- **Exercise prompt**:
Output every line of the listing below as a Markdown table with two columns, "No." and "Line", numbering each row and leaving out blank lines.

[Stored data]

- - -

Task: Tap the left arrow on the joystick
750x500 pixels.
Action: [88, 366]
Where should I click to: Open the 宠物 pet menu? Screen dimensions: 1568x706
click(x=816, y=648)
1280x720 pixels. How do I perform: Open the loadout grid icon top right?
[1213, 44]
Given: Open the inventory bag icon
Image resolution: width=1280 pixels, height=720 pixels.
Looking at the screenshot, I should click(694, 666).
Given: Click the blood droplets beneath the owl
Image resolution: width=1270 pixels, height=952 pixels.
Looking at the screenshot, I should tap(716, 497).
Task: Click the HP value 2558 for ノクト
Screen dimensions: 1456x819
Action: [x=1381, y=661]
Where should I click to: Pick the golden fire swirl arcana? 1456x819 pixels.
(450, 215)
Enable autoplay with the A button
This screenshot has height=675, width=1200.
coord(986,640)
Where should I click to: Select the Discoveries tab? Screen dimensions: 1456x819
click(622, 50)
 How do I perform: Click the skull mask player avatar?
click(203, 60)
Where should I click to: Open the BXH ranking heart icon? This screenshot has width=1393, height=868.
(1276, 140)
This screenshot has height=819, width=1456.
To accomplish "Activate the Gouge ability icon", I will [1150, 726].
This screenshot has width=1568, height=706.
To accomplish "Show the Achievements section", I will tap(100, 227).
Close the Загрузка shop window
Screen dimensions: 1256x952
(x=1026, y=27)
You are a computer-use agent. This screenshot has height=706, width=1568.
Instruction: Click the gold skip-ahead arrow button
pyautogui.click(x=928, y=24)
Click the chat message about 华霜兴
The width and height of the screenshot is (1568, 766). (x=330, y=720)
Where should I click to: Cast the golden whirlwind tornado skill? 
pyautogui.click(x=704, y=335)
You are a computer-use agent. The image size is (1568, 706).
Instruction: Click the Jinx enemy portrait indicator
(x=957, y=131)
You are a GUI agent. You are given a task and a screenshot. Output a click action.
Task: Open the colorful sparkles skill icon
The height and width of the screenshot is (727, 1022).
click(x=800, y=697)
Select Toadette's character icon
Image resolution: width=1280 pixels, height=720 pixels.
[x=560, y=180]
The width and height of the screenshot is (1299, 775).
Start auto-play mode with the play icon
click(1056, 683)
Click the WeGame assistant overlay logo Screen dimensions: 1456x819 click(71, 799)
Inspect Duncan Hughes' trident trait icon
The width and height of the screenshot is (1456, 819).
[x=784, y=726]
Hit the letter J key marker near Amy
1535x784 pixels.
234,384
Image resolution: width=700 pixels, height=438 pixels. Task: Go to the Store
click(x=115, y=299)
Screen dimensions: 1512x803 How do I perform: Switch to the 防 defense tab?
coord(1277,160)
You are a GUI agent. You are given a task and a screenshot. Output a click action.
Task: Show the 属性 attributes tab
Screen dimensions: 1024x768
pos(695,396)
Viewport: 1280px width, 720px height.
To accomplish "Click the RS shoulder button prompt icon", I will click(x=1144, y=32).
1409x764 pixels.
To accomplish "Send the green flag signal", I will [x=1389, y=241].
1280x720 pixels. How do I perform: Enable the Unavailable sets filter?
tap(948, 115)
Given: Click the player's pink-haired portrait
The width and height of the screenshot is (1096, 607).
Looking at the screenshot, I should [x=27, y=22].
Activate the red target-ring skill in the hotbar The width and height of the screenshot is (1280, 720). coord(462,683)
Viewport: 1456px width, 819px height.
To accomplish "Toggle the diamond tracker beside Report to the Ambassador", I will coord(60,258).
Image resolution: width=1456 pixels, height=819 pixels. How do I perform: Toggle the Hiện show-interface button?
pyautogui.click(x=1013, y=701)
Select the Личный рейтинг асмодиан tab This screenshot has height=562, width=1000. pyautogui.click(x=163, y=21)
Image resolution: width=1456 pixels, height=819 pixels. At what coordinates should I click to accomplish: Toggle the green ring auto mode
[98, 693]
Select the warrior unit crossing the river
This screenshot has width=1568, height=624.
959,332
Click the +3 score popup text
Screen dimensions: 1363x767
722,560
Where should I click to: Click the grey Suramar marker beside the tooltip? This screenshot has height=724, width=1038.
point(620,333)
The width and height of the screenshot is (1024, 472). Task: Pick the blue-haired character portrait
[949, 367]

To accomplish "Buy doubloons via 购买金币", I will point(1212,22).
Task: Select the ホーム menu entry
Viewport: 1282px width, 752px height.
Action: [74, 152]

- - -

- **Reply**:
| No. | Line |
|---|---|
| 1 | Task: Tap the left arrow on the joystick |
| 2 | 750x500 pixels. |
| 3 | Action: [88, 366] |
| 4 | Where should I click to: Open the 宠物 pet menu? Screen dimensions: 1568x706 |
| 5 | click(x=816, y=648) |
| 6 | 1280x720 pixels. How do I perform: Open the loadout grid icon top right? |
| 7 | [1213, 44] |
| 8 | Given: Open the inventory bag icon |
| 9 | Image resolution: width=1280 pixels, height=720 pixels. |
| 10 | Looking at the screenshot, I should click(694, 666). |
| 11 | Given: Click the blood droplets beneath the owl |
| 12 | Image resolution: width=1270 pixels, height=952 pixels. |
| 13 | Looking at the screenshot, I should tap(716, 497). |
| 14 | Task: Click the HP value 2558 for ノクト |
| 15 | Screen dimensions: 1456x819 |
| 16 | Action: [x=1381, y=661] |
| 17 | Where should I click to: Pick the golden fire swirl arcana? 1456x819 pixels. |
| 18 | (450, 215) |
| 19 | Enable autoplay with the A button |
| 20 | This screenshot has height=675, width=1200. |
| 21 | coord(986,640) |
| 22 | Where should I click to: Select the Discoveries tab? Screen dimensions: 1456x819 |
| 23 | click(622, 50) |
| 24 |  How do I perform: Click the skull mask player avatar? |
| 25 | click(203, 60) |
| 26 | Where should I click to: Open the BXH ranking heart icon? This screenshot has width=1393, height=868. |
| 27 | (1276, 140) |
| 28 | This screenshot has height=819, width=1456. |
| 29 | To accomplish "Activate the Gouge ability icon", I will [1150, 726]. |
| 30 | This screenshot has width=1568, height=706. |
| 31 | To accomplish "Show the Achievements section", I will tap(100, 227). |
| 32 | Close the Загрузка shop window |
| 33 | Screen dimensions: 1256x952 |
| 34 | (x=1026, y=27) |
| 35 | You are a computer-use agent. This screenshot has height=706, width=1568. |
| 36 | Instruction: Click the gold skip-ahead arrow button |
| 37 | pyautogui.click(x=928, y=24) |
| 38 | Click the chat message about 华霜兴 |
| 39 | The width and height of the screenshot is (1568, 766). (x=330, y=720) |
| 40 | Where should I click to: Cast the golden whirlwind tornado skill?  |
| 41 | pyautogui.click(x=704, y=335) |
| 42 | You are a computer-use agent. The image size is (1568, 706). |
| 43 | Instruction: Click the Jinx enemy portrait indicator |
| 44 | (x=957, y=131) |
| 45 | You are a GUI agent. You are given a task and a screenshot. Output a click action. |
| 46 | Task: Open the colorful sparkles skill icon |
| 47 | The height and width of the screenshot is (727, 1022). |
| 48 | click(x=800, y=697) |
| 49 | Select Toadette's character icon |
| 50 | Image resolution: width=1280 pixels, height=720 pixels. |
| 51 | [x=560, y=180] |
| 52 | The width and height of the screenshot is (1299, 775). |
| 53 | Start auto-play mode with the play icon |
| 54 | click(1056, 683) |
| 55 | Click the WeGame assistant overlay logo Screen dimensions: 1456x819 click(71, 799) |
| 56 | Inspect Duncan Hughes' trident trait icon |
| 57 | The width and height of the screenshot is (1456, 819). |
| 58 | [x=784, y=726] |
| 59 | Hit the letter J key marker near Amy |
| 60 | 1535x784 pixels. |
| 61 | 234,384 |
| 62 | Image resolution: width=700 pixels, height=438 pixels. Task: Go to the Store |
| 63 | click(x=115, y=299) |
| 64 | Screen dimensions: 1512x803 How do I perform: Switch to the 防 defense tab? |
| 65 | coord(1277,160) |
| 66 | You are a GUI agent. You are given a task and a screenshot. Output a click action. |
| 67 | Task: Show the 属性 attributes tab |
| 68 | Screen dimensions: 1024x768 |
| 69 | pos(695,396) |
| 70 | Viewport: 1280px width, 720px height. |
| 71 | To accomplish "Click the RS shoulder button prompt icon", I will click(x=1144, y=32). |
| 72 | 1409x764 pixels. |
| 73 | To accomplish "Send the green flag signal", I will [x=1389, y=241]. |
| 74 | 1280x720 pixels. How do I perform: Enable the Unavailable sets filter? |
| 75 | tap(948, 115) |
| 76 | Given: Click the player's pink-haired portrait |
| 77 | The width and height of the screenshot is (1096, 607). |
| 78 | Looking at the screenshot, I should [x=27, y=22]. |
| 79 | Activate the red target-ring skill in the hotbar The width and height of the screenshot is (1280, 720). coord(462,683) |
| 80 | Viewport: 1456px width, 819px height. |
| 81 | To accomplish "Toggle the diamond tracker beside Report to the Ambassador", I will coord(60,258). |
| 82 | Image resolution: width=1456 pixels, height=819 pixels. How do I perform: Toggle the Hiện show-interface button? |
| 83 | pyautogui.click(x=1013, y=701) |
| 84 | Select the Личный рейтинг асмодиан tab This screenshot has height=562, width=1000. pyautogui.click(x=163, y=21) |
| 85 | Image resolution: width=1456 pixels, height=819 pixels. At what coordinates should I click to accomplish: Toggle the green ring auto mode |
| 86 | [98, 693] |
| 87 | Select the warrior unit crossing the river |
| 88 | This screenshot has width=1568, height=624. |
| 89 | 959,332 |
| 90 | Click the +3 score popup text |
| 91 | Screen dimensions: 1363x767 |
| 92 | 722,560 |
| 93 | Where should I click to: Click the grey Suramar marker beside the tooltip? This screenshot has height=724, width=1038. |
| 94 | point(620,333) |
| 95 | The width and height of the screenshot is (1024, 472). Task: Pick the blue-haired character portrait |
| 96 | [949, 367] |
| 97 | To accomplish "Buy doubloons via 购买金币", I will point(1212,22). |
| 98 | Task: Select the ホーム menu entry |
| 99 | Viewport: 1282px width, 752px height. |
| 100 | Action: [74, 152] |